After Mountain Man toured as Feist’s backup singers, Meath relocated to Sanborn’s current base of Durham, N.C., where they recorded Sylvan Esso’s eponymous May debut. Meath, however, was hesitant to let him sample and loop her vocals. “You’re so in control of your voice when you’re a singer, and then all of a sudden, here’s this f—ing upstart who’s hooked you up to a machine and can make you sound different,” she says. “So initially, my reaction was to freak out and be very protective of what was going on. And that lasted about 10 minutes.”

Her trust was well-founded, as Sanborn wields a sympathetic hand at his outpost of synthesized knobs and buttons, connected to a laptop and drum machine. He touches on both dubstep and electro-pop while letting Meath fly as a mostly organic foil to balance the duo’s airy dynamics with empathy and emotion.

“We’re a very intuitive band,” Meath says from an Arizona tour stop. “Luckily we were able to find each other, because it’s quite easy for us to just riff off of what the other is doing.”

That’s immediately clear on Sylvan Esso’s enchanting debut, where looped vocals and handclaps give way to elastic electro-bass pulses that drop in opening track “Hey Mami.” One can sense Meath levitating to the nursery-rhyme bounce of “H.S.K.T.,” an acronym for “Head, Shoulders, Knees and Toes.” Likewise, dancing inspired “Coffee,” where dreamy ricochets float into the “My baby does the hanky panky” chorus of the ’60s pop gem popularized by Tommy James and the Shondells. “Just by mentioning a song that’s already established in people’s canon,” she says, “you’re including all the different meanings of that into the song you’re singing.”

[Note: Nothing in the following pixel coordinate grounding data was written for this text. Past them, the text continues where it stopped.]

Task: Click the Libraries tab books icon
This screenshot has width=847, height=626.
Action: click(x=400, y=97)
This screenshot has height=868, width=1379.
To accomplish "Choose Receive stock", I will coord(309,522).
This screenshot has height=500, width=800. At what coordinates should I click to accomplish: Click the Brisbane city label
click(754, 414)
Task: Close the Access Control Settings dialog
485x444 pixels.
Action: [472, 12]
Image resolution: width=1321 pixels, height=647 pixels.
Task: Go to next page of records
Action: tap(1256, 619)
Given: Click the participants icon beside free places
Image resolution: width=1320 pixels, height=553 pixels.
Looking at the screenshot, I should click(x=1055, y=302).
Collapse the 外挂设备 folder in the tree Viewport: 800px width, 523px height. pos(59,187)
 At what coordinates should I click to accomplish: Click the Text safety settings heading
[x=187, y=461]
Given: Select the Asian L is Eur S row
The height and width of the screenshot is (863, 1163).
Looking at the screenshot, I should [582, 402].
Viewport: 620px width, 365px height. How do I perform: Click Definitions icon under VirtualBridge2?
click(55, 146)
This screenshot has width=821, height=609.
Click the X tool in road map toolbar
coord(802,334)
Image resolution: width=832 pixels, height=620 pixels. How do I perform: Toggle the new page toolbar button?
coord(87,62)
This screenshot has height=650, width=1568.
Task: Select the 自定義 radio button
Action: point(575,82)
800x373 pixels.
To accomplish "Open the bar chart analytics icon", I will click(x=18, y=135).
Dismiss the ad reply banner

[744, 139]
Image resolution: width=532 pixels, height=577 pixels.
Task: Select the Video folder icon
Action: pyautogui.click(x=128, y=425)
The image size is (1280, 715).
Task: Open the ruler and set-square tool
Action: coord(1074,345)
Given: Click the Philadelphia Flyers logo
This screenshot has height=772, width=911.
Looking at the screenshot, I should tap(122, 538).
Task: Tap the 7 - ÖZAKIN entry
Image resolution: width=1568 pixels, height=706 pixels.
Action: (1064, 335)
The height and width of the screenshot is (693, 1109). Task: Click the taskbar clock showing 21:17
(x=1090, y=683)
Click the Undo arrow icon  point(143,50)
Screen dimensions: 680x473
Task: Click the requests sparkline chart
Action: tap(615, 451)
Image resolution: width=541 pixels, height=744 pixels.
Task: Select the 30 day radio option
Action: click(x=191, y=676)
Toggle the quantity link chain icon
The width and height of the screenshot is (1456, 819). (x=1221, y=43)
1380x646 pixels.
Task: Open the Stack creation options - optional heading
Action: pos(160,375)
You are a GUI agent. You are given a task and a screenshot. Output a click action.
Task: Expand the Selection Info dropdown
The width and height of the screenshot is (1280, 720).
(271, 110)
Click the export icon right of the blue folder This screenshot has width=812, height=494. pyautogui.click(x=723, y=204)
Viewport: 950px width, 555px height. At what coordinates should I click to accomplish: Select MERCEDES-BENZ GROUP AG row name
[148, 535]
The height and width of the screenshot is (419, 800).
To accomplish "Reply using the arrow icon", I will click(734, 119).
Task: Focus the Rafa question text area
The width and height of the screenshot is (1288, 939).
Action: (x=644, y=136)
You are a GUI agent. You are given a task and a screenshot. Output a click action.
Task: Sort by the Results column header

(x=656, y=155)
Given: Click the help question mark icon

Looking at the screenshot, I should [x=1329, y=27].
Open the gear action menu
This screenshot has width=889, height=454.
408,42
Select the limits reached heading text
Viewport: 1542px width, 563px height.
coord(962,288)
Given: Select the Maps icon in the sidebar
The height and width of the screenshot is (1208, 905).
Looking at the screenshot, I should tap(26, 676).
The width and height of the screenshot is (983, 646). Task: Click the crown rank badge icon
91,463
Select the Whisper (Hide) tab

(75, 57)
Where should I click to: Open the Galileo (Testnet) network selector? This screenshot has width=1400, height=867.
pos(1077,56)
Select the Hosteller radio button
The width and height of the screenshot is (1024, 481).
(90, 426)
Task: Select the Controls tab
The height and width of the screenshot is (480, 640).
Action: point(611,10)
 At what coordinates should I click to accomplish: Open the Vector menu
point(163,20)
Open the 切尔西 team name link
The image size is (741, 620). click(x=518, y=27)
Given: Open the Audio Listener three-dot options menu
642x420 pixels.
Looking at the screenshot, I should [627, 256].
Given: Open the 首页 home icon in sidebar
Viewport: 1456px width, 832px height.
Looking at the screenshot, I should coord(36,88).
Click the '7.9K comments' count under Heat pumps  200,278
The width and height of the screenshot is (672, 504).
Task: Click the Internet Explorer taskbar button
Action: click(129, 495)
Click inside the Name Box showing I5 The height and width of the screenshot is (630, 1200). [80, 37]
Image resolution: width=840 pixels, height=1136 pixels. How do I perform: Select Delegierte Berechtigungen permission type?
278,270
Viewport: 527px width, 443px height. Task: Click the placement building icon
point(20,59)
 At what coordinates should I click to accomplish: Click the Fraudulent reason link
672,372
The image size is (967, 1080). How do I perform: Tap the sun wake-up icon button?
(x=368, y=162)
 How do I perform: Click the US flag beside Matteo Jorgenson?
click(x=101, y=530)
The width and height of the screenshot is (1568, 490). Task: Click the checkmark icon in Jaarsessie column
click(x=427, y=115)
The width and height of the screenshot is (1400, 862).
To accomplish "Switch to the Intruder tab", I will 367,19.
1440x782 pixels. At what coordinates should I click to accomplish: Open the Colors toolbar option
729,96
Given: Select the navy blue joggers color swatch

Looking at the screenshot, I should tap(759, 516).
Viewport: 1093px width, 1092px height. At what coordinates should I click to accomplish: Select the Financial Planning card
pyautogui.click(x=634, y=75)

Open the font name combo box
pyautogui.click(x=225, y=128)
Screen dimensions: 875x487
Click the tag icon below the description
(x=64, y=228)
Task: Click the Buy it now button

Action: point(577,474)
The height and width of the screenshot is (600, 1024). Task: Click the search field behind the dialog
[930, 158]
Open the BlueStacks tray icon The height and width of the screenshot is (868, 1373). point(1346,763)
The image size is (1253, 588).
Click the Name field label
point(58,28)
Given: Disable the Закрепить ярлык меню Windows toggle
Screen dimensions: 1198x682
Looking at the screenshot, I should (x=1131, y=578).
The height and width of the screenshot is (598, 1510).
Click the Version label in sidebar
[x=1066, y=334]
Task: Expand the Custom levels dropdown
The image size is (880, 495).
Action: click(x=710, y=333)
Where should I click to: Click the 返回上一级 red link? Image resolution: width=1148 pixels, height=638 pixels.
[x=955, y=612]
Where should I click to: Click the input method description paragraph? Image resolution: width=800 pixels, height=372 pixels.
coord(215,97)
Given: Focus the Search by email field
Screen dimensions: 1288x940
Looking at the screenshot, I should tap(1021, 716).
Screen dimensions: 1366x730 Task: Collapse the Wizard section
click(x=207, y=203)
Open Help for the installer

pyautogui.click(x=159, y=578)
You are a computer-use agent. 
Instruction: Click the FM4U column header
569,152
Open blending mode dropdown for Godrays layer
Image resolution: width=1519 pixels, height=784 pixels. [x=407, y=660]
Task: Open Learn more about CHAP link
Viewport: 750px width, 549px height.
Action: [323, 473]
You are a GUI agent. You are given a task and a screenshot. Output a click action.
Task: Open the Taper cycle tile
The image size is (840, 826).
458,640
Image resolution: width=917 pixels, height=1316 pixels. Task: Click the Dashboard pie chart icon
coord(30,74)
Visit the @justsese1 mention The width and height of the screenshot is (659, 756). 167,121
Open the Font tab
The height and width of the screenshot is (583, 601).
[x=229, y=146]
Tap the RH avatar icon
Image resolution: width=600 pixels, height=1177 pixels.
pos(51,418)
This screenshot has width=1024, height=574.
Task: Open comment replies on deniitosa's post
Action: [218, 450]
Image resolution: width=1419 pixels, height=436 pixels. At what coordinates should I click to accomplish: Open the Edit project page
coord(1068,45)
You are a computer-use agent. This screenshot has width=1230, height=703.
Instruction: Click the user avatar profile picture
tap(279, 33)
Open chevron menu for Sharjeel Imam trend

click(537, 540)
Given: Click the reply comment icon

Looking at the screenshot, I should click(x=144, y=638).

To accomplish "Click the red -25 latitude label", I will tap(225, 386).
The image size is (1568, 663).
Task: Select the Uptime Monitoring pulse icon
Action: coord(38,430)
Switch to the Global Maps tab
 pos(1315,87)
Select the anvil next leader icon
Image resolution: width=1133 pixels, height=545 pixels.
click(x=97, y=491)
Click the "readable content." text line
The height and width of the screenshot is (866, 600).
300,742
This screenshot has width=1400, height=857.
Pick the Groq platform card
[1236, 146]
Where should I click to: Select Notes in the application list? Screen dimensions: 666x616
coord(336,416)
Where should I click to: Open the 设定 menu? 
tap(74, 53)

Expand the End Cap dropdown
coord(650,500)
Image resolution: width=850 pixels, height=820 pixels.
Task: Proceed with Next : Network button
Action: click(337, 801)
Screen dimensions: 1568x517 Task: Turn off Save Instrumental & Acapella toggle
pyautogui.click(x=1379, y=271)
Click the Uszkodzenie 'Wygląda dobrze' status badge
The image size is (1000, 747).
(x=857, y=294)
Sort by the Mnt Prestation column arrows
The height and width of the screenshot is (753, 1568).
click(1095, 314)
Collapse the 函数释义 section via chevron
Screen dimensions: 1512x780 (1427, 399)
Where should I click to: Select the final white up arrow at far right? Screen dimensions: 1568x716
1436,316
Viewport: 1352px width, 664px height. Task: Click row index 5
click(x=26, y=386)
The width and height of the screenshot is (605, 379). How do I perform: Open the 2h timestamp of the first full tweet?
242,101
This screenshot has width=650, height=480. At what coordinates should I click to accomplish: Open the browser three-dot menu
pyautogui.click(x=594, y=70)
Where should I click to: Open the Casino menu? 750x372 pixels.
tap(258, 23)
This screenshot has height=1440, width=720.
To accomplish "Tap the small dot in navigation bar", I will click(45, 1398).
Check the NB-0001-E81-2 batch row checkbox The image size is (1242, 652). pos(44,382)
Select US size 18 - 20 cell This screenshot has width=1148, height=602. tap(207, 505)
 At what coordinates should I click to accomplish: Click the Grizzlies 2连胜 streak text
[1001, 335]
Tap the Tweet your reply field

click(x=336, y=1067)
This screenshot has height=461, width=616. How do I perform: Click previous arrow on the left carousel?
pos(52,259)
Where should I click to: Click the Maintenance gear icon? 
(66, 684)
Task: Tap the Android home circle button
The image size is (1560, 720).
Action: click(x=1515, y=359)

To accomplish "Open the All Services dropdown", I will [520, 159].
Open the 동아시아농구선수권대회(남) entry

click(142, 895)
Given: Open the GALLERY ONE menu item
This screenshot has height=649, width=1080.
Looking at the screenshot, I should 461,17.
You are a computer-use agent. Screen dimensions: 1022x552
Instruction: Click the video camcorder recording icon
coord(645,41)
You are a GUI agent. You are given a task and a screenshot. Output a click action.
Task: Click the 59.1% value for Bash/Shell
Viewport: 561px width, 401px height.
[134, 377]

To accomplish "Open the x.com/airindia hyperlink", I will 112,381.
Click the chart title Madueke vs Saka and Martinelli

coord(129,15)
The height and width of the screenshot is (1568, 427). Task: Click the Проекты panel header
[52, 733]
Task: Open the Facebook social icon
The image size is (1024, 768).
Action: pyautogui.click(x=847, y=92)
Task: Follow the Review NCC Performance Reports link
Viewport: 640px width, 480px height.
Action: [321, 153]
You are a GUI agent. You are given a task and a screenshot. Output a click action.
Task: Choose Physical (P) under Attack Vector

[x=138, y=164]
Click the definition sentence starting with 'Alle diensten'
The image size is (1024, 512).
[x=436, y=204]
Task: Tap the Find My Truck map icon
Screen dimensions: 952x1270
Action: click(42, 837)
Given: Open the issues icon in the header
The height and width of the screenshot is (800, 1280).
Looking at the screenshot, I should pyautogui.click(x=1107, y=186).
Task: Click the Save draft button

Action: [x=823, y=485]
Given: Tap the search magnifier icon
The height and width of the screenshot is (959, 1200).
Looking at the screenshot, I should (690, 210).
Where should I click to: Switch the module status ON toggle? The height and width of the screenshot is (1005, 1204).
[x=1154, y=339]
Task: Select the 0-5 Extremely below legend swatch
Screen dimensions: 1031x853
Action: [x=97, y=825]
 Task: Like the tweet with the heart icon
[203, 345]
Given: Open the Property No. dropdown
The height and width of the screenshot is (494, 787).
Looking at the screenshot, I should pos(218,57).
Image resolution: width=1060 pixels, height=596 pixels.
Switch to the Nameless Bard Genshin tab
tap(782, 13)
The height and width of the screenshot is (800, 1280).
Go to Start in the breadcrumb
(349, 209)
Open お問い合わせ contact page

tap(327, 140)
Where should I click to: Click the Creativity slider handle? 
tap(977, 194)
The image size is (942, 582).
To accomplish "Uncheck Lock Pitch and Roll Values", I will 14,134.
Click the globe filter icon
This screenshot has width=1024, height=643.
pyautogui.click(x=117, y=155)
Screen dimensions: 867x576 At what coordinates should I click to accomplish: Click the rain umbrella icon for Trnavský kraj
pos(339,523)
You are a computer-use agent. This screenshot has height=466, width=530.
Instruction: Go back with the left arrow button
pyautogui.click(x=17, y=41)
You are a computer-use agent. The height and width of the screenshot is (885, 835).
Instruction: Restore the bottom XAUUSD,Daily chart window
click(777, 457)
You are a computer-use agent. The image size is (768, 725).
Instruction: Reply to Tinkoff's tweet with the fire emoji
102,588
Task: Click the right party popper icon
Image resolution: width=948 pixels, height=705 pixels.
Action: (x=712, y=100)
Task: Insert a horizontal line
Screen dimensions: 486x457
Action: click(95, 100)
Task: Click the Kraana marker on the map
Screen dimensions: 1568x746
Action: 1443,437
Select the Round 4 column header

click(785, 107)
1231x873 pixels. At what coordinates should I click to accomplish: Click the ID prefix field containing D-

The standards that first drew Meath to singing came from the Who, Foreigner and ABBA during car rides with her father, Jonathan, a children’s television producer (Where in the World Is Carmen Sandiego?) and professional Santa Claus.

“We had a big purple Mazda with an oddly good sound system for the late ’80s and early ’90s,” she says. “That’s how I learned to sing, singing along to the radio, ’cause that’s what my dad would do.”

Meath studied theater at Bennington College, where she launched Mountain Man in her junior year, only to see it take off on the Internet. And things have moved even faster for Sylvan Esso, who quickly sold out their Sept. 10 show at the Sinclair.

“I am very surprised by how it’s moving,” Meath says. “At the same time, we made a record that we wanted to be really accessible.”

Sylvan Esso play the Sinclair on Sept. 10.